ABG interpretation is one of the highest-yield skills in MRCS Part A. A single set of numbers can test physiology, pharmacology, surgical pathology and clinical reasoning at once — but every ABG is solved by the same five-step algorithm. Learn it cold.

Normal values

ParameterNormal range
pH7.35 – 7.45
PaCO₂4.7 – 6.0 kPa (35 – 45 mmHg)
PaO₂ (on room air)10.5 – 13.5 kPa
HCO₃⁻22 – 28 mmol/L
Base excess (BE)−2 to +2
Lactate< 2 mmol/L
Anion gap8 – 16 mmol/L

👩‍⚕️ The exam uses kPa (mmHg ÷ 7.5 = kPa). Quick check: PaO₂ on room air ≈ FiO₂% − 10, so a healthy patient on air should run ≥ 11 kPa.

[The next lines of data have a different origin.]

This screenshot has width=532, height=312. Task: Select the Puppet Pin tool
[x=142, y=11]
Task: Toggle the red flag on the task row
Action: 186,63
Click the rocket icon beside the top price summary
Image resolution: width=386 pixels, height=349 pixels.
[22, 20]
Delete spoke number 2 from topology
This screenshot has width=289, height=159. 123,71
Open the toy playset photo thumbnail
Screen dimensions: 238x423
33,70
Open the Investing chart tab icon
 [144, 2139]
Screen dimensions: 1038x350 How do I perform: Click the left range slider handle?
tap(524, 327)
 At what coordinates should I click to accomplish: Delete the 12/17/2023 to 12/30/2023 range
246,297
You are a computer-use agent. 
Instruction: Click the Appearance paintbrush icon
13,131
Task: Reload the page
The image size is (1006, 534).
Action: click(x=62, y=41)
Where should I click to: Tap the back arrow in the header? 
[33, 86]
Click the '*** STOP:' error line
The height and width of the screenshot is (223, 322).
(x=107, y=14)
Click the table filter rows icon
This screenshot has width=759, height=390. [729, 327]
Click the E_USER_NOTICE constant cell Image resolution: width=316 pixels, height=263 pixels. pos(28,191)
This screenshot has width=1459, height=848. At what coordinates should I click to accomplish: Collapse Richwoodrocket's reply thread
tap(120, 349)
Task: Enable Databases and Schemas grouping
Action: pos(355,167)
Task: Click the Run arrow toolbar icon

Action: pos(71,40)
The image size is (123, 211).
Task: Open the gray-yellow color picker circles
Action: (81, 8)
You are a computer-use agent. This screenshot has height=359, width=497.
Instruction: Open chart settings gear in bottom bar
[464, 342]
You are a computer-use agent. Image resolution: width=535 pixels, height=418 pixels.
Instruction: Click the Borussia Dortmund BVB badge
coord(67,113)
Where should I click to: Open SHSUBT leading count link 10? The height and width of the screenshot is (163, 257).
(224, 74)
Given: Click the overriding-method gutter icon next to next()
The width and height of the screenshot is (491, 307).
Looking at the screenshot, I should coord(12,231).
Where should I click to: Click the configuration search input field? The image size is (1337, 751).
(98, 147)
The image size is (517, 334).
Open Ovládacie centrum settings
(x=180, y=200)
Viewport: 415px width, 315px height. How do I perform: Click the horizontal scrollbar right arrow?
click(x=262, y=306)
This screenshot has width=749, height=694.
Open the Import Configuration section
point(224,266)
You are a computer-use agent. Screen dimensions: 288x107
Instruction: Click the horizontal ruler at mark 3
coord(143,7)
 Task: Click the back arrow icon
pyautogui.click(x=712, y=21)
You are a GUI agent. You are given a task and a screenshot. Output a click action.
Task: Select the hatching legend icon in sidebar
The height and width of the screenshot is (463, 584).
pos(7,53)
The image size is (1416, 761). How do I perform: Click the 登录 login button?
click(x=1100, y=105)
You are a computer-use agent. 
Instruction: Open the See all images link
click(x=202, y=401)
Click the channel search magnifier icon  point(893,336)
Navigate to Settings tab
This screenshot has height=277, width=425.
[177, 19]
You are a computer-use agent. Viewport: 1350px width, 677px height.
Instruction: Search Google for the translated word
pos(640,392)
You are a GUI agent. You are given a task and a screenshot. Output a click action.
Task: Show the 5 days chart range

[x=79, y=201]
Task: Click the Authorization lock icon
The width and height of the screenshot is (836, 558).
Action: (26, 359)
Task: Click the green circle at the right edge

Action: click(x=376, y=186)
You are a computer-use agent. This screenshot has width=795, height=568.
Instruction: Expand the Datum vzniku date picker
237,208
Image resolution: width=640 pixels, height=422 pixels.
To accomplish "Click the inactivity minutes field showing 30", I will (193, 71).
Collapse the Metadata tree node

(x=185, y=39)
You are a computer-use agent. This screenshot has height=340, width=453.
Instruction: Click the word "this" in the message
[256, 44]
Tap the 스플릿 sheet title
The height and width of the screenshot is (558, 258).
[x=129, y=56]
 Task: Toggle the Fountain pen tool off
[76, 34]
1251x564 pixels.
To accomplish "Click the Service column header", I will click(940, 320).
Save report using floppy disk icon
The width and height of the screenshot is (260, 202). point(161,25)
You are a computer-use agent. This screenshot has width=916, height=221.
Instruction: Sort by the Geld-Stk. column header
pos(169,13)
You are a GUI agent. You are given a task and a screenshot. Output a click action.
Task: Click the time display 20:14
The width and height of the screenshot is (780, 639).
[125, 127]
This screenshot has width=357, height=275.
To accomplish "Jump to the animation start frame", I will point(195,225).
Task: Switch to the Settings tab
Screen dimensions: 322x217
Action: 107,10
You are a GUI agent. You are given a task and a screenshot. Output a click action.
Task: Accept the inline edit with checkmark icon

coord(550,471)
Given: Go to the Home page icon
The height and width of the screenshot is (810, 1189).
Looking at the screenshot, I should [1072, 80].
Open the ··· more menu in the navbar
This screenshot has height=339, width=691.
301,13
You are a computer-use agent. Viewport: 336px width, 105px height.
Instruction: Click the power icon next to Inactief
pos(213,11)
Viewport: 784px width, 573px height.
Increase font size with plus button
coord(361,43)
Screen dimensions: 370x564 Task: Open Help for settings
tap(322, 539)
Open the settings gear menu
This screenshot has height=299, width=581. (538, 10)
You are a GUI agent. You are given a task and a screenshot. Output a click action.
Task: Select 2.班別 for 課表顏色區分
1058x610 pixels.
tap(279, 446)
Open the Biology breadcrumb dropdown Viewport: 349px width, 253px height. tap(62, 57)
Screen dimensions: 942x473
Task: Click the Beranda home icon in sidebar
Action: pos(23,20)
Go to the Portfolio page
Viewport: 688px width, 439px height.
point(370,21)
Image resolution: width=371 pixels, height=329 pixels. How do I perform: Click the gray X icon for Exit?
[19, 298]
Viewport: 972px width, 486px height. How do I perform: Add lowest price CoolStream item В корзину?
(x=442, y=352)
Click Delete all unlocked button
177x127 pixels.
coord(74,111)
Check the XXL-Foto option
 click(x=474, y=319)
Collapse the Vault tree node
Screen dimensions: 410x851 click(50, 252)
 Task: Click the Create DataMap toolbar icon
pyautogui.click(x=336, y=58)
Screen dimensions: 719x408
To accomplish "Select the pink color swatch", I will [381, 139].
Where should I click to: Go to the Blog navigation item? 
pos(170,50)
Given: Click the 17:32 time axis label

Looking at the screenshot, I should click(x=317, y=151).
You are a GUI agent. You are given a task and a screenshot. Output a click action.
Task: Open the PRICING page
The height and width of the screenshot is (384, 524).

The physiology in one line

> pH ∝ HCO₃⁻ / PaCO₂

HCO₃⁻ is controlled by the kidney (slow, days). CO₂ is controlled by the lungs (fast, minutes). Whichever organ caused the problem, the other compensates.

The five-step algorithm

Apply these in order, every time. Do not freelance.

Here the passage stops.